Karst aquifers play a fundamental role in sustaining groundwater-dependent ecosystems (GDEs) through their capacity to deliver large flows and highly buffered thermal regimes via springs. In Mediterranean environments, where hydrological variability and climate-driven extremes are intensifying, these groundwater contributions act as ecological stabilizers that support biodiversity and enhance ecosystem resilience. Drawing on two complementary case studies, this contribution examines how karst groundwater controls thermal and ecological dynamics in surface ecosystems: (i) the Argens River at Châteauvert (France), monitored within the ESTHER project, where the Bouillidoux spring system generates persistent cold-water refuges during summer low flows; and (ii) the Lez karst spring system near Montpellier (France), investigated under the SentinelSprings project initiative as a representative “sentinel” of long-term environmental trends, where the abstraction of water for drinking water supply competes with the river baseflow necessary to sustain aquatic ecosystems.

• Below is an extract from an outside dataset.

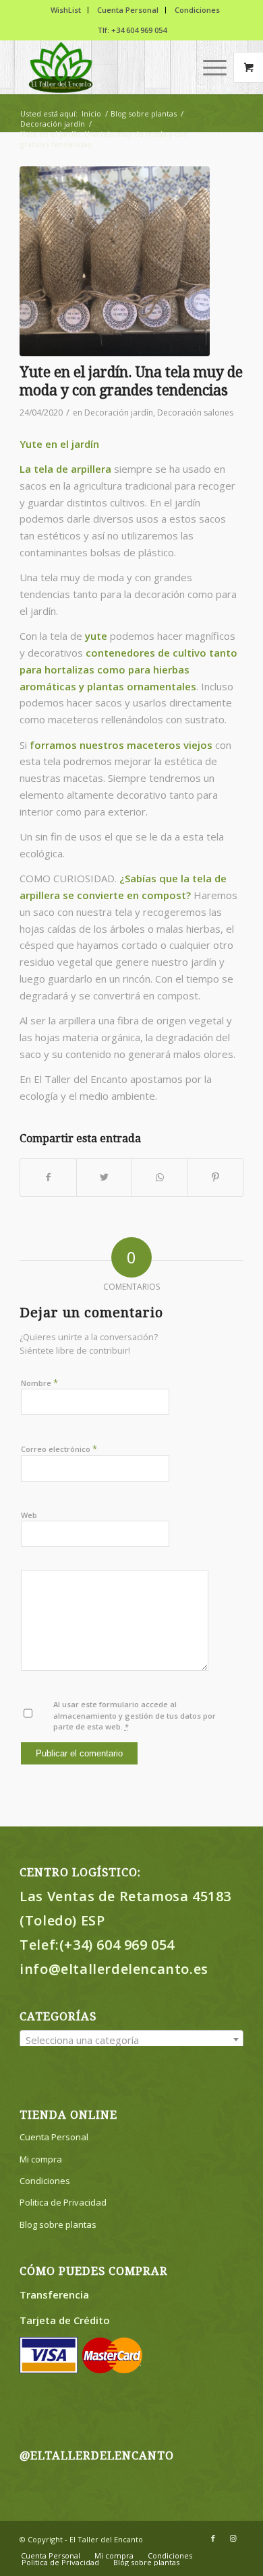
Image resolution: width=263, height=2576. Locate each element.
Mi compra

In both the Argens and Lez study sites, high-frequency monitoring networks were installed, including continuous temperature, electrical conductivity, and dissolved oxygen probes deployed in springs and river reaches. These datasets enable detailed thermal budgets to be established, revealing the mechanisms by which groundwater inflows generate thermal refuges and regulate stream metabolic conditions. The combined analysis of hydrological and thermal signals also supports the development of refined conceptual models that can be used to simulate groundwater–surface water interactions and quantify the potential impacts of climate change on spring-fed thermal regimes and river corridor resilience. These groundwater inputs sustain critical habitats, modulate the sensitivity of river corridors to warming, and provide natural buffering capacities that constitute important nature-based solutions for climate-change adaptation. By linking high-resolution monitoring with hydrogeological conceptualisation, our study advances the understanding of feedback processes between karst groundwater and surface ecosystems, highlighting springs as essential indicators and protectors of ecological stability. This work contributes to improving the identification, assessment and long-term management of GDEs.